Venice—La Serenissima—is extra-ordinary and unique, one of the world’s great sites. Impossibly romantic, it has fascinated art-ists, writers and travellers for centuries. In our traffic-clogged and fast-moving age, its ‘other world-ness’ is still an endless source of wonder for visitors. It is home to an enormous treasure-trove of art, but even if you never step into a museum or church, days there can be filled by simply walking the atmospheric calle and campi. It is easy to get lost in Venice (even with a map), but just as easy to find yourself again; you are never far from a yellow sign indicating the route to either San Marco, Rialto, the Ferrovia or Piazzale Roma. So be bold; explore and let La Serenissima work its magic.
The best way to get a feel for this watery city is to take a trip the length of the Grand Canal. The route along Venice’s High Street not only offers views of some of the city’s most stunning palazzi, which cannot be seen from any other angle, but also gives an idea of how the city works. It is a major thoroughfare with all the varied traffic (private boats, taxis, water buses, ambulances, post office or police boats, grocery barges) you would expect in any busy urban centre.

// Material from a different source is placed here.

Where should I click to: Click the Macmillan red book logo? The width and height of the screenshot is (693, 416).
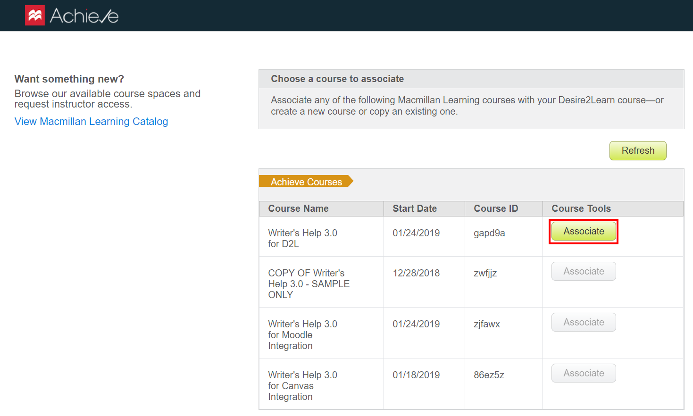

Piazza San Marco and its accompanying tourist hoards should be avoided like the plague in high season, but in winter months it empties out and the pigeons outnumber the humans. Dominated by the exotic, glittering cathedral of St. Mark’s (whose mosaics glow in the evening light), the piazza was referred to as ‘Europe’s Drawing Room’ by Napoleon. This glorious square is the only one in Venice to actually be given the title ‘piazza.’ It is one of those places whose magic works in all weathers, be it shrouded in pearly-grey winter fog or filled with bright sunlight and crowds of colourful summer visitors. It makes a wonderful spot from which to sit and watch the world go by, so grab a window table at Florian’s, order something outrageously expensive to drink, and sit back to enjoy the show.
The three most visited sights in Venice are St. Mark’s itself, the pale pink wedding cake confection of the Doge’s Palace, and the Peggy Guggenheim Collection—but there’s plenty more besides. The Galleria dell’ Accademia is a one-stop-shop of Venetian painting, showcasing such masters as Bellini, Carpaccio, Titian, and Tintoretto. More of the city’s finest art is to be seen at the six scuole grandi; the most famous of these is the Scuola di San Rocco, where Tintoretto spent 23 years decorating the interior. But size doesn’t always count, and the prize for most charming must go to the Scuola di San Giorgio degli Schiavoni, a jewel box of delights where Vittore Carpaccio’s cycle of paintings fill the ground floor hall.
Then there are all those churches: huge, severe Santa Maria Gloriosa dei Frari housing the tombs of Titian and Monteverdi along with sculptures by Donatello and Bellini; Santa Maria Formosa, with its paintings by Palma ‘Il Vecchio’ and Vivarini; vast Santi Giovanni e Paolo where many Doges are buried; Palladio’s magnificent San Giorgio Maggiore; and Santa Maria della Salute, which guards the entrance to the Grand Canal.
However much sightseeing you do in Venice, be sure to set aside plenty of time for aimless wandering. Leave the clamouring crowds and the belching vaporetti as far behind as possible and head into the nether reaches of Castello and Cannaregio, where you will find quiet backwaters lined with small fishing boats and private craft, and real Venetians going about their daily lives. The residential area between the Arsenale and San Francesco della Vigna is almost devoid of tourists, while some wonderfully atmos-pheric hidden corners are to be found in north-western Cannaregio, an area built up around three long, parallel canals.